The Supreme Court of the United States on Monday agreed to take up the Government’s petition to reinstate the death penalty for Dzhokhar Tsarnaev, who was convicted in the 2013 bombing at the finish line of the Boston Marathon that left 3 dead and more than 250 injured.

The Justice Department last year—under former President Donald Trump—challenged a federal appeals court order that vacated Tsarnaev’s capital sentence. The appellate court found that the trial court did not sufficiently ensure that the jury pool remained unbiased about the case they were tasked with deciding.

The U.S. Court of Appeals for the First Circuit in July held that Judge George O’Toole of the U.S. District Court in Massachusetts did not properly vet whether Tsarnaev’s jury — which sat less than 20 miles away from the site where the bombs went off — was tainted by pre-trial news reporting about the case.

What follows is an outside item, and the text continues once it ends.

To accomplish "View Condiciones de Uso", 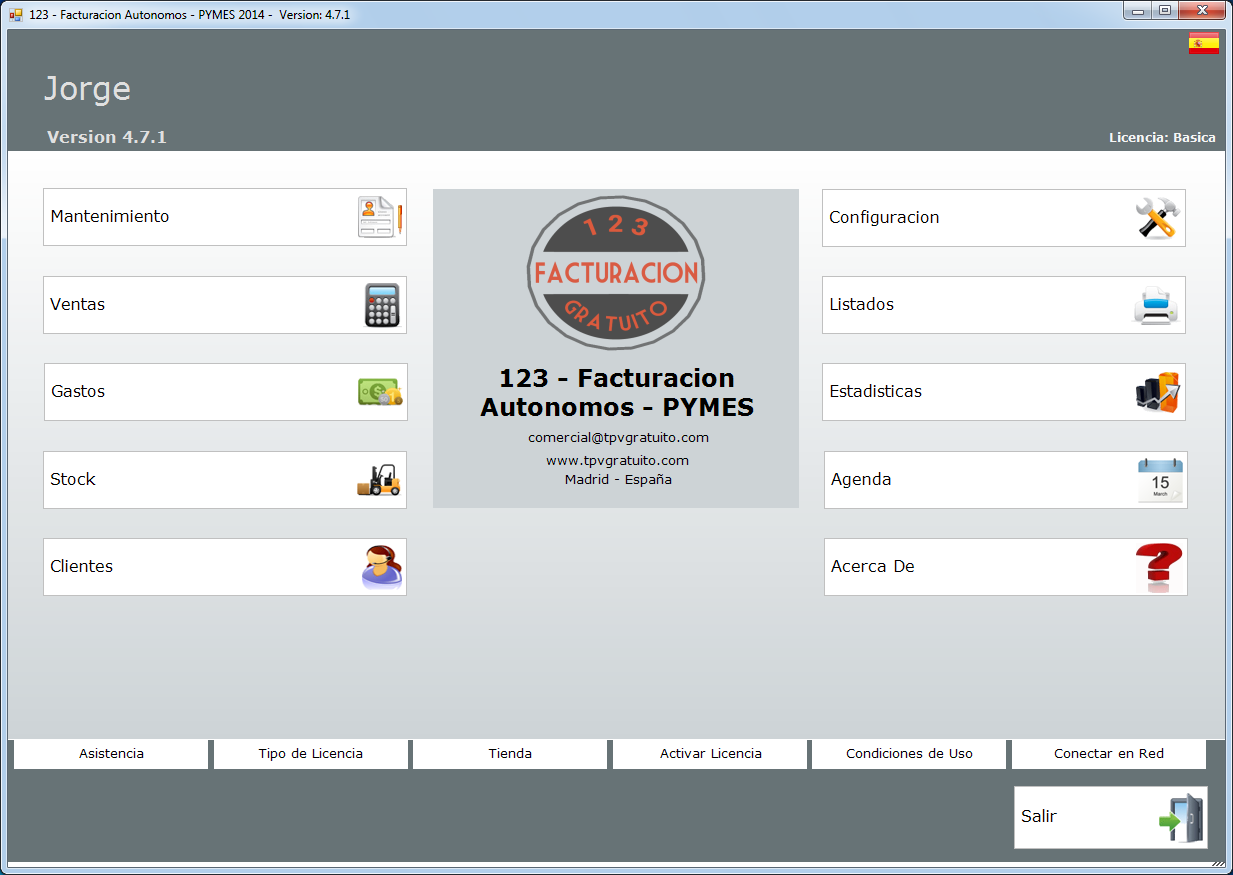I will 909,754.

“It is no exaggeration to say that the reporting of the events here—in the traditional press and on different social media platforms—stands unrivaled in American legal history,” Circuit Court Judge O. Rogeriee Thompson wrote in her 224-page opinion. “A core promise of our criminal-justice system is that even the very worst among us deserves to be fairly tried and lawfully punished.”

According to Thompson, the trial court’s error stemmed from the voir dire questions asked of the potential jurors, by not having them elaborate on what they already knew about the case.

“But as to 9 of the 12 seated jurors, the judge fell short on this front,” Thompson wrote. “The judge qualified jurors who had already formed an opinion that Dzhokhar was guilty — and he did so in large part because they answered ‘yes’ to the question whether they could decide this high-profile case based on the evidence.”

Attorneys representing Tsarnaev argued at trial that their client, who pleaded guilty to all charges, was not as culpable in the attacks as his older brother Tamerlan Tsarnaev (they said he was the mastermind behind the bombing). The elder Tsarnaev was killed in a shootout with police while attempting to flee.

The DOJ quickly filed a petition against the ruling in Oct. 2020, with then-Attorney General Bill Barr promising to do “whatever is necessary” to put Tsarnaev back on death row. In Barr’s final days as attorney general, the government began federal executions for the first time in decades, executing 13 inmates in his last six months in office.

The appeal in favor of reinstating that death penalty in Tsarnaev’s case runs counter President Joe Biden’s publicly stated opposition to federal executions.

Tsarnaev was sentenced to 20 life sentences, meaning he will spend the remainder of his life in prison regardless of the ultimate outcome of the appeal.

[image via Boston U.S. Attorney’s Office]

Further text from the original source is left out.